Cohen pleaded guilty last year to lying to Congress and is expected to report to prison on March 6 to begin serving a threeyear sentence. That has added some urgency to lawmakers’ efforts to reschedule Cohen’s testimony, after he has either canceled or postponed three planned interviews.
Burr and House Oversight chairman Rep. Elijah Cummings, D-Md., have suggested that they will pursue sessions with Cohen even if he is in prison. But as the panels plan for Mueller to release his eventual report, the Senate Intelligence panel also is beginning to think about writing its conclusions from its own two-year investigation.
According to Burr, the Senate Intelligence Committee’s investigation has so far unearthed “no factual evidence of collusion between the Trump campaign and Russia.”
But in the House, Democrats are taking steps to ramp up their investigations of the president and his allies.
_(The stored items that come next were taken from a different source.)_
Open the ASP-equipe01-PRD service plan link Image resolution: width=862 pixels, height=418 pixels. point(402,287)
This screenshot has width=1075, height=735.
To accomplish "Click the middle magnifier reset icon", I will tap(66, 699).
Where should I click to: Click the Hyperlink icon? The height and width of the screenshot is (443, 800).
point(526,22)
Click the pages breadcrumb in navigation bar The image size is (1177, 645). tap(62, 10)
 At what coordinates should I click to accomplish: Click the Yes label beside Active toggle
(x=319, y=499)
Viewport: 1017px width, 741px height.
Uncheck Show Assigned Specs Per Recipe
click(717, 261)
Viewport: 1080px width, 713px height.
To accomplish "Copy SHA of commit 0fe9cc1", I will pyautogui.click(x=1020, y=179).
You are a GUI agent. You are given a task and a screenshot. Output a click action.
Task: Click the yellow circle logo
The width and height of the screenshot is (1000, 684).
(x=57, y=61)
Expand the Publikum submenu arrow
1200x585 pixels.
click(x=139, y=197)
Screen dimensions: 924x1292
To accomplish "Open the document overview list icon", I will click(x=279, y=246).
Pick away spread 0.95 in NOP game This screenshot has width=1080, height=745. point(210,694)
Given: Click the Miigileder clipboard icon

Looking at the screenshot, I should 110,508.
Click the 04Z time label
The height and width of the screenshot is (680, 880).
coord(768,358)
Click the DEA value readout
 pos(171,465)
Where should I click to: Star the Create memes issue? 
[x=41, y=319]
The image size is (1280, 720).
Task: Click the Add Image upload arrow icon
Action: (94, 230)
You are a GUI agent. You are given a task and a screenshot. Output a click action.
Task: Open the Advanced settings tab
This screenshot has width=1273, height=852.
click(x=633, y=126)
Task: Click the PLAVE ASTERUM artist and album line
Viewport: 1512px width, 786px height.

A newly released transcript of House Intelligence Committee proceedings last week showed that, in addition to the transcripts of interviews the full House Intelligence Committee conducted as part of its GOP-led Russia investigation, its members also voted to send Mueller transcripts from interviews Democrats conducted with Simona Mangiante, the wife of former Trump campaign aide George Papadopoulos, and tech firm Cambridge Analytica whistleblower Christopher Wiley.
Meanwhile, House Judiciary Committee leaders announced the hire of two high-profile lawyers to serve as consultants: Norm Eisen, co-founder of government watchdog group Citizens for Responsibility and Ethics in Washington (CREW), and Barry Berke, a partner at the New York law firm Kramer Levin who is a well-known expert in corruption and criminal law.
The additions signal that the committee plans to devote considerable attention to questions of ethics, corruption and possible obstruction of justice. Berke’s established profile in New York legal circles also could be a valuable resource as congressional investigators scrutinize questionable transactions in Trump’s corporate world, such as the president’s pursuit of a Trump Tower project in Moscow.
Although neither consultancy is a full-time position, a panel aide stressed that Eisen and Berke were carefully vetted for potential ethical issues and have agreed to pull back from their day jobs to be closely associated with the judiciary panel.
But the panel’s top Republican complained that the hires were biased, as Eisen and Berke had previously “teamed up to pen sharply partisan op-eds aimed at this committee’s oversight duties.”
“Looks like Democrats are staffing up for impeachment before Mueller’s report is even out,” ranking member Rep. Douglas Collins, R-Ga., said. “Is this the gig Berke and Eisen were auditioning for when they predicted last December the president was unlikely to have ‘a calm 2019’?”